Accurate measurement of electrode length in electric arc furnaces will result in decreased maintenance time and improved plant productivity. This thesis describes the development of a microwave-based Soderberg electrode length-measurement system.
Various methods of electrode-length measurement were investigated and it was found that a microwave measurement system based on a conventional frequency modulated continuous wave (FMCW) radar presented most feasible technique. In this system, microwaves are propagated down a waveguide placed in the electrode. As the waveguide melts, they continue propagating in the resulting cavity until they are reflected by the discontinuity at the bottom of the electrode. The time taken for the return journey to the bottom of the electrode and back is measured, and the electrode length calculated.
FMCW radar measures return time by mixing a transmitted linear frequency sweep with the reflection to produce the difference frequency. The resulting beat frequency is then prorportional to the distance from the reflecting object. An investigation into the required linearity of the microwave source showed that the linearity is crucial to obtaining high signal-to-noise ratios in the beat frequency and therefore also to achieving good measurement accuracy.
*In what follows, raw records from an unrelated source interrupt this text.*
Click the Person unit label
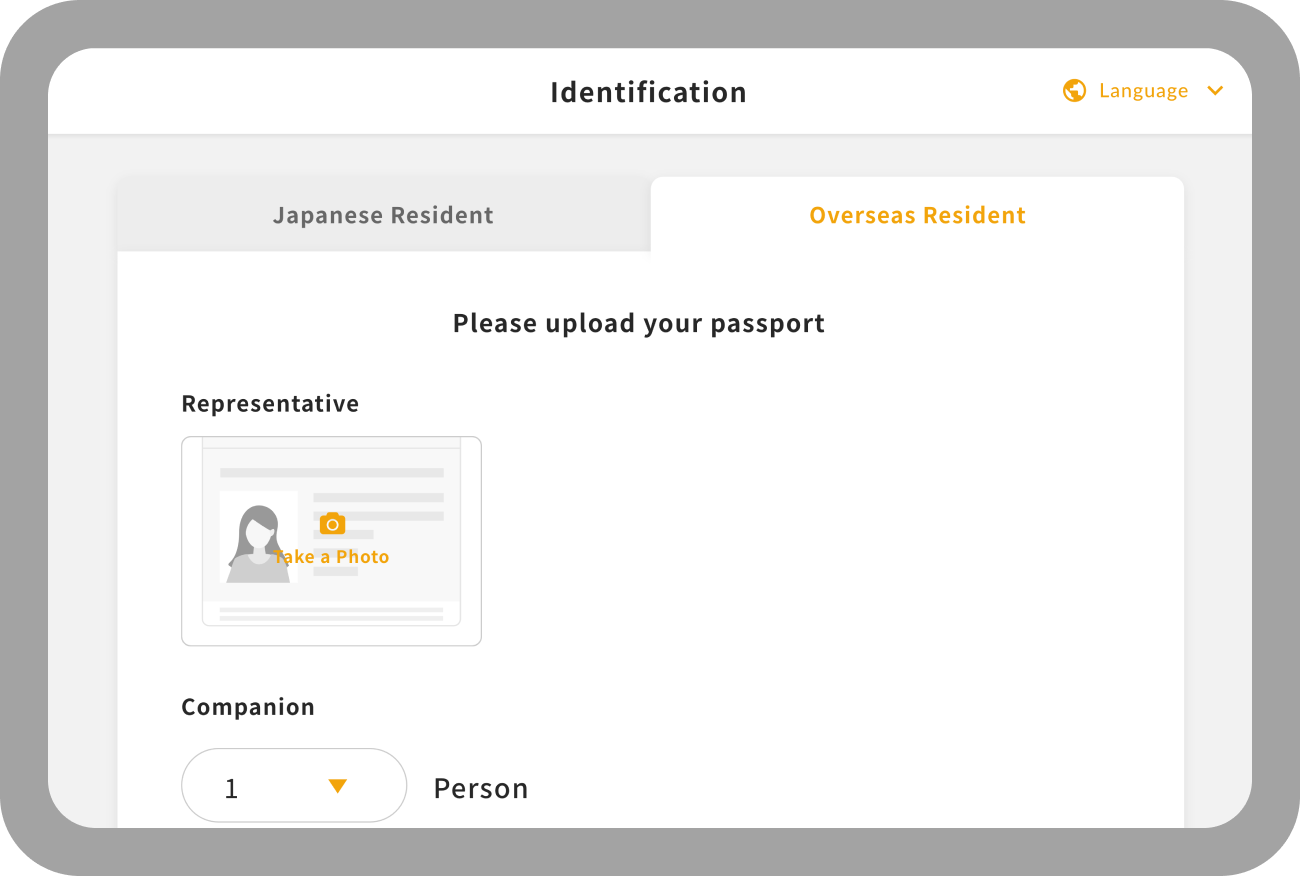 pyautogui.click(x=480, y=789)
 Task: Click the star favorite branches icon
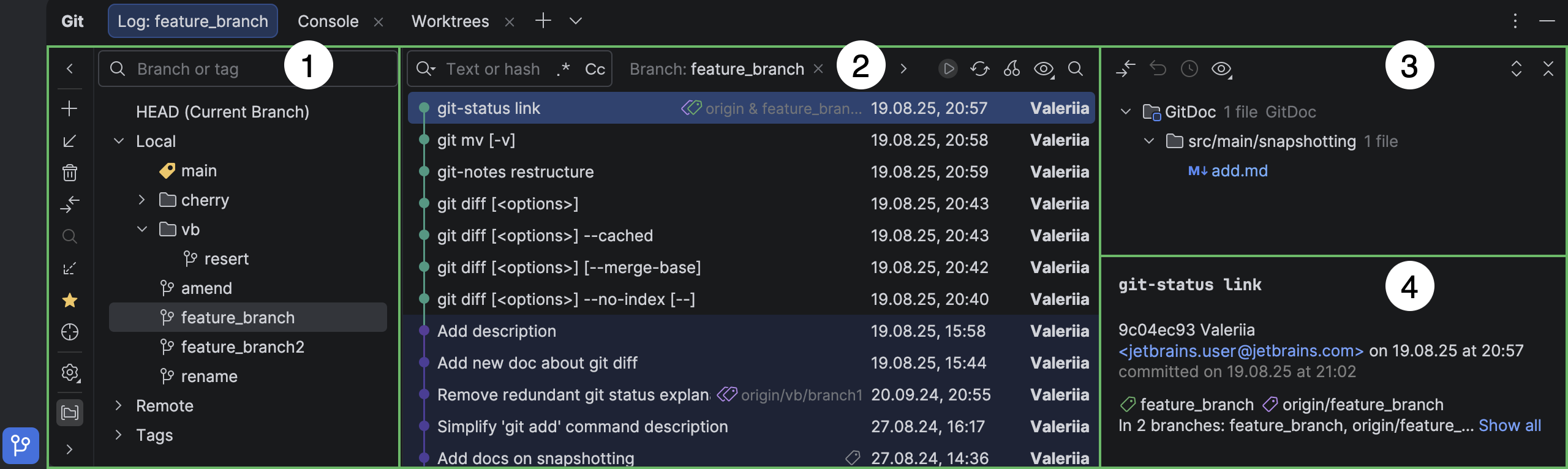[70, 300]
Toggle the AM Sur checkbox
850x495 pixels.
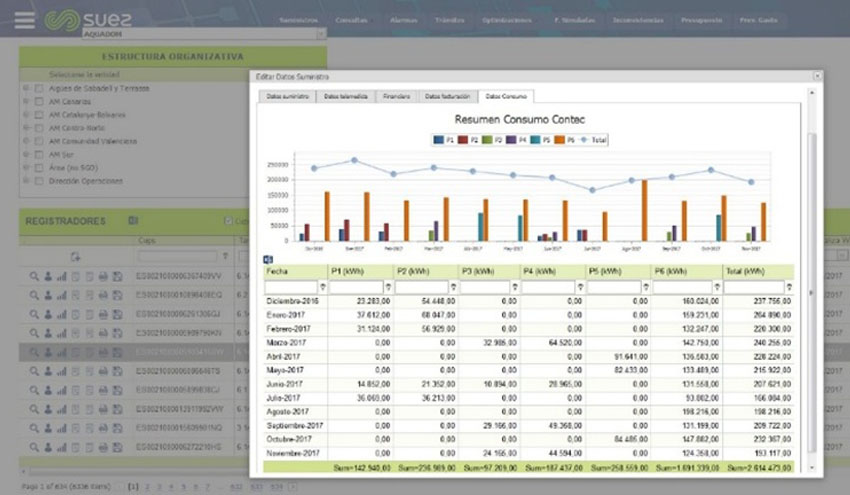click(x=39, y=155)
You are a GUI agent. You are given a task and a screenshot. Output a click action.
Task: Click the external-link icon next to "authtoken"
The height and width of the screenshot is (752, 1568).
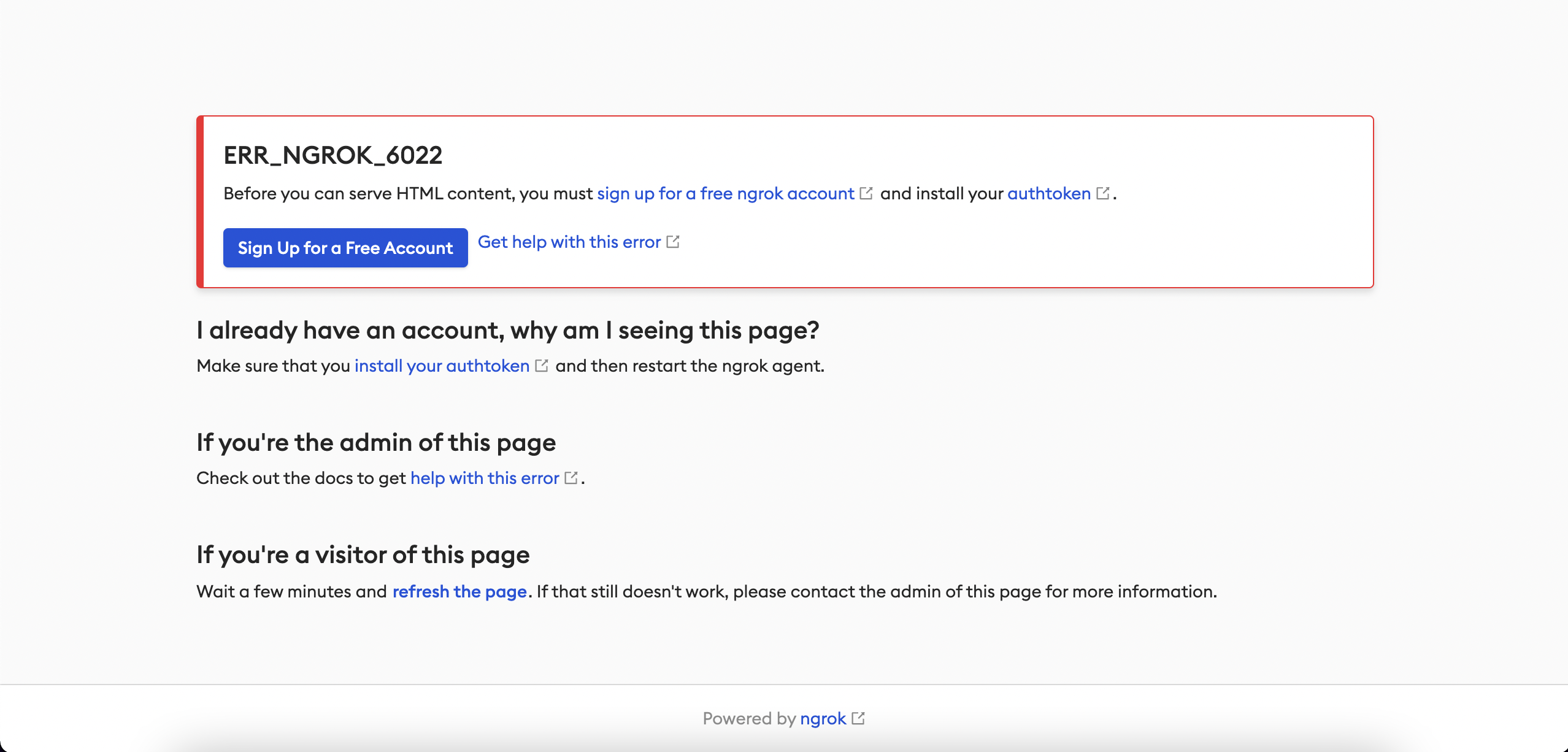(x=1103, y=193)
Although the designed radar had built-in linearisation capabilities, it was found to be more cost-effective to use a temperature-stabilised linear voltage controlled oscillator.
Ultimately, the accuracy with which electrode length can be determined depends on how accurately the peaks in the beat frequency spectrum can be determined. Various spectral estimation techniques were investigated, and it was found that the fast Fourier transform in conjunction with zero padding and weighted averages provided a good combination of fast, robust and accurate results.
A steel pipe with the same dimensions as the one to be placed in the electrode was used to test the measurement system. Electrode tip erosion was modelled by moving a reflective plunger up the waveguide. Length measurements were performed between 4.5m and 6.9m at one-centimetre intervals. The RMS error associated with the measurement was found to be 1.37cm, and the linearity of the system was excellent. Further experiments up to 9m long confirmed the accuracy and linearity. Finally, a 40cm long section of Soderberg electrode was placed at the end of the electrode to confirm that the waves would continue to propagate after the waveguide had melted. The length-measurement system performed as well as in previous experiments with the electrode section having no adverse effects on the measurements. Various other experiments to determine the effects of waveguide joints, temperature changes and electrode terminations also had favourable results.
A radar-based system was thus designed to measure the length of the Soderberg electrodes in electric arc furnaces. The system was then built and tested, and it was found that it provided excellent measurement accuracy under a range of conditions. The system must now be implemented in a real furnace in order to evaluate the effect of the environment further.